Après la discussion mouvementée, le langage corporel des ministres en dit long : chacun se rend compte que le gouvernement vient de vivre l’un de ses moments les plus difficiles. Si cela continue, le gouvernement sortira bientôt avec une crise encore plus importante qu’avant la session. Des images ont immédiatement circulé sur les réseaux sociaux de Crevits et Jambon, épaule contre épaule, les deux bras croisés, tous deux avec des nuages ​​d’orage dans les yeux.

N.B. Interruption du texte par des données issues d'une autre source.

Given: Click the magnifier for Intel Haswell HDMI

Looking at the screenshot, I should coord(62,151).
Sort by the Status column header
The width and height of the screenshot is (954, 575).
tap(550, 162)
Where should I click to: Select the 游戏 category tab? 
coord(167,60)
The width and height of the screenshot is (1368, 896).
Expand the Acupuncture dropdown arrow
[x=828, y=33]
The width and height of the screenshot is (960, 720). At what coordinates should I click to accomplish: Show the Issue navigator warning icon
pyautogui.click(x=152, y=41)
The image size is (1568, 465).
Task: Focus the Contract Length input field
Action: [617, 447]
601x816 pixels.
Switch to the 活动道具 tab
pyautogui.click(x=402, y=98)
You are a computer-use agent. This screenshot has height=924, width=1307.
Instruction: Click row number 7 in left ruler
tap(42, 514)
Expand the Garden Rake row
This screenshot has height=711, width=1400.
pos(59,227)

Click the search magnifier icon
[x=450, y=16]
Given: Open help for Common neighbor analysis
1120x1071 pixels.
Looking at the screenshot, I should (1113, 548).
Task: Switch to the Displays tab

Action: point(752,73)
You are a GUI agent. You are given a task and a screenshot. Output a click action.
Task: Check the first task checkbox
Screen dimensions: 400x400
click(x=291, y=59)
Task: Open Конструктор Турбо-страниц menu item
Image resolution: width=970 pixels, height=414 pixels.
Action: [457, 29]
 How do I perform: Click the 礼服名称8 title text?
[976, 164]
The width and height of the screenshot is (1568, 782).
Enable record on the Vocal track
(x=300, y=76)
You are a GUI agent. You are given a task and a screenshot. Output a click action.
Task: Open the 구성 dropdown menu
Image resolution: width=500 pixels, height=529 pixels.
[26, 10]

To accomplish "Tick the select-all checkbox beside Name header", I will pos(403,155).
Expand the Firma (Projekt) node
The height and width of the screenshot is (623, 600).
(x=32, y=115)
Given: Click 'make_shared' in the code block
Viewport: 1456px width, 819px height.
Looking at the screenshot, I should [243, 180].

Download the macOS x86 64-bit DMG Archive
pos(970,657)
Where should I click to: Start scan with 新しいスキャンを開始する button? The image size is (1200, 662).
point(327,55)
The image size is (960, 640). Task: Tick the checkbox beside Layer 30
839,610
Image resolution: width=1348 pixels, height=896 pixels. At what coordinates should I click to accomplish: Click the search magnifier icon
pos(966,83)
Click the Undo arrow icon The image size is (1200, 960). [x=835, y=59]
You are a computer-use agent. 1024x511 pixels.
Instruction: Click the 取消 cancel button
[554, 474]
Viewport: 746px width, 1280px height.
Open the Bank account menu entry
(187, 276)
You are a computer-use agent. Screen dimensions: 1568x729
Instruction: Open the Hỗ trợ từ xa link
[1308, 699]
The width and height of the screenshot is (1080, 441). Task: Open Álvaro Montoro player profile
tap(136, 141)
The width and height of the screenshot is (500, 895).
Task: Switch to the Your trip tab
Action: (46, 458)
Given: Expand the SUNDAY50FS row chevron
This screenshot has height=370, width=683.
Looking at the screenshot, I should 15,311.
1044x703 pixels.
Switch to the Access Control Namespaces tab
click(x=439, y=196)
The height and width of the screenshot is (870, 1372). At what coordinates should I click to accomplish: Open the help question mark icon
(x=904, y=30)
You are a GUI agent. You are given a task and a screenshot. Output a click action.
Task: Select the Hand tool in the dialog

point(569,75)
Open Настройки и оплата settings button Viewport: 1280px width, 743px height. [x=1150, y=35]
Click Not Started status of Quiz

C’est finalement Hilde Crevits qui éteint le feu qu’elle avait elle-même allumé. « Le Premier ministre a clairement indiqué que l’accord sera tripartite. C’est aussi notre question. Nous ne sommes pas encore d’accord sur ce dossier. Mais on peut en parler. »

5. Et maintenant ? “Dévier encore plus” ne fait pas partie des options, selon Jambon

La seule question est comment? Jambon veut se rasseoir autour de la table vendredi pour trouver un accord. Mais en début de séance, Jambon avait aussi qualifié la proposition de dimanche soir de “régulation définitive de l’azote” et de “meilleure et dernière offre”. “Dévier encore plus” ne fait pas partie des options, a précisé Jambon. Alors que CD&V estime que “l’ajustement approfondi que nous demandons n’est que raisonnable”.

Du coup, personne ne sait ce que Jambon mettra sur la table vendredi. Veut-il continuer à discuter avec CD&V jusqu’à ce qu’ils s’inclinent, ou la proposition qui a chassé CD&V de la table des négociations dimanche peut-elle encore être contestée ? Jambon a finalement laissé un petit espace, même si la marge semblait mince.

Pour le gouvernement, après mardi, le verre risque plus d’être à moitié vide qu’à moitié plein. La session du parlement est terminée, et il y a toujours un gouvernement. Mais la réprimande de Crevits laissera quand même des traces.

De plus, il est plus clair que jamais que l’entente mutuelle dans cette coalition est très mauvaise. Lors du tumulte sur les bancs du gouvernement, lorsque Crevits évoqua la longue histoire du dossier de l’azote, Demir lui lança : vous êtes bien au gouvernement depuis quinze ans. Comme pour dire, c’est de ta faute si nous sommes dans ce pétrin. Il est douteux qu’un accord dans cette atmosphère soit à gagner vendredi.